# Oh No! Who got the Brussel Griffon WET!!



## Deer Antlers for Pups (Oct 21, 2008)




----------



## cvcraven (Jun 20, 2007)

LOL... That baby doesn't look happy.


----------



## harrise (Jan 9, 2008)

HA!!!!!!!!!!  Not much out there is funnier than a wet Griffon.


----------



## SoCal K9 Momma (Oct 22, 2008)

OMG  LMBO! Too funny!


----------



## mom24/7 (Aug 24, 2008)

haha! lol! If looks could kill!


----------



## TeddieXRuxpin (Sep 11, 2007)

*LOLS* I had to groom one of those yesterday and Harrise you couldn't be more right.

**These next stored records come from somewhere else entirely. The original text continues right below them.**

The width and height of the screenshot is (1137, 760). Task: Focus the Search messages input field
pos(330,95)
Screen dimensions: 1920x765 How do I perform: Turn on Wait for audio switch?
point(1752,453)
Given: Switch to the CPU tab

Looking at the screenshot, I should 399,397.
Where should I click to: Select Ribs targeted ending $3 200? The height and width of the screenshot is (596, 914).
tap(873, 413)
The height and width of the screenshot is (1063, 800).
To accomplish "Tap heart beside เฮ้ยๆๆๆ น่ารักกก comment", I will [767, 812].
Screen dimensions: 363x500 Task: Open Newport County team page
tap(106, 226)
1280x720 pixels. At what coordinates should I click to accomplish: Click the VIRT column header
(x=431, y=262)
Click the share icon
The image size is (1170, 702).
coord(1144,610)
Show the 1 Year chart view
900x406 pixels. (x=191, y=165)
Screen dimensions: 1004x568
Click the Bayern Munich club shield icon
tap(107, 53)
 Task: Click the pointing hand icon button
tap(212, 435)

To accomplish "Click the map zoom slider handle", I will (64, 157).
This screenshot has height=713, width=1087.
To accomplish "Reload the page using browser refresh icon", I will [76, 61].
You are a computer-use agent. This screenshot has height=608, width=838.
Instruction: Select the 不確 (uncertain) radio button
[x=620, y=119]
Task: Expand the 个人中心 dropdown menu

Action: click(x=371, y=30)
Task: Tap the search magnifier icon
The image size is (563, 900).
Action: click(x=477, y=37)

There isn't anything much funnier looking than a griffon.


----------



## Woofy<3 (Jan 12, 2008)

Poor thing! xDDD


----------



## Spicy1_VV (Jun 1, 2007)

I guess all I can say is lol


----------



## readerchick87 (Oct 23, 2008)

Have you seen Gremlins?


----------



## Texas-Girl (Sep 17, 2008)

OMG...I just spewed diet soda all over my laptop. That is wicked funny!

Warn me next time!!!


----------